American scientist and student

Angela Zhang (born 1994) is an American scientist who in 2009, at the age of fourteen, began to research at Stanford University. By 2011, Zhang's research won the $100,000 Siemens Competition in Math, Science & Technology, and earned her widespread notability for her research on cancer treatments with iron oxide gold nanoparticles. She graduated from Harvard in 2016, and is now at Stanford University.

== Education ==

While attending Monta Vista High School, Zhang was reading doctorate papers on bio-engineering and attending scientific conferences; by the age of fourteen, she had begun to work as a member of Stanford's research team. In the fall of 2012, Zhang attended Harvard University, where she majored in biomedical engineering and graduated in 2016, after which she returned to Stanford University to participate in the 2016 Medical Scientist Training Program.

== Career and work ==

During high school, Zhang worked with a Stanford graduate student to research the cancer-fighting potential of a single nanoparticle. In 2011, at age sixteen, she entered her cancer-killing nanoparticle research into the Siemens Competition in Math, Science & Technology, where she won first prize and a $100,000 scholarship, and the Intel International Science and Engineering Fair, she also won first prize. She was the only female finalist in the Siemens competition that year. The following year, at the age of 17, Zhang went to the White House and presented her research to then-President Barack Obama.

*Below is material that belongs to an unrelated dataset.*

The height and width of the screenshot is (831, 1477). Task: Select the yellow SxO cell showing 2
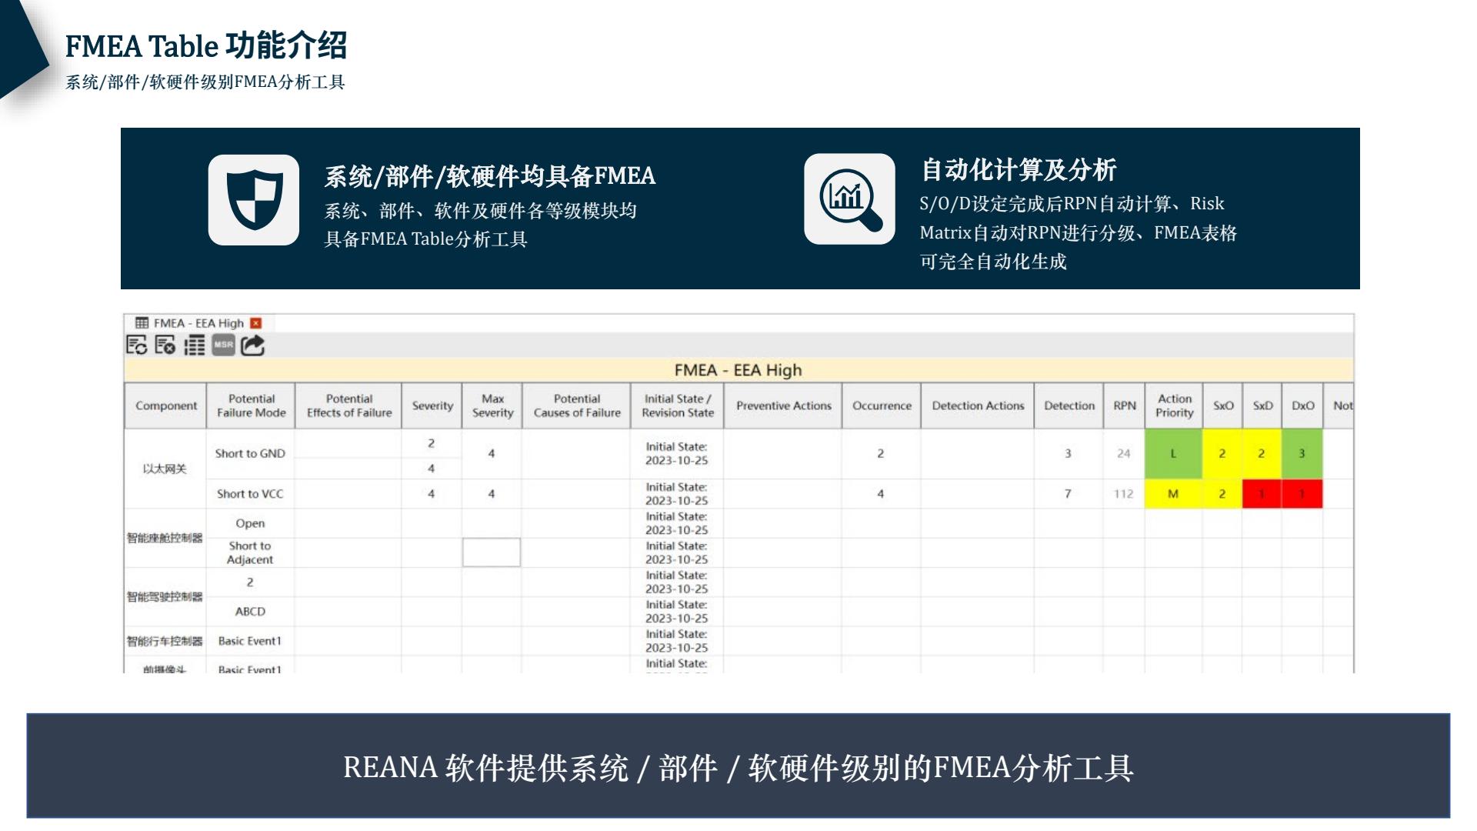click(x=1222, y=454)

As an undergraduate at Harvard, Zhang and a group of other Harvard students continued to grow her nonprofit "Labs on Wheels" concept, which she had started in 2012. It was made to provide refurbished laboratory equipment to American high schools. Labs on Wheels has garnered grants from Harvard and was the first place in the 2013 Harvard Undergraduate Women in Business Innovation Competition, and a finalist in the 2015 Harvard President's Challenge. Zhang presented the concept at the 2013 TEDxSan Jose.

== Major contribution ==

Zhang's research includes her exploration of the cancer-fighting potential of a single nanoparticle, which is known as the iron oxide gold nanoparticle. During her time at Stanford, while still in high school, Zhang and the team found that this particular nanoparticle is able to do two valuable things. It can detect cancer and the nanoparticle can deliver chemotherapy drugs more efficiently to the cells.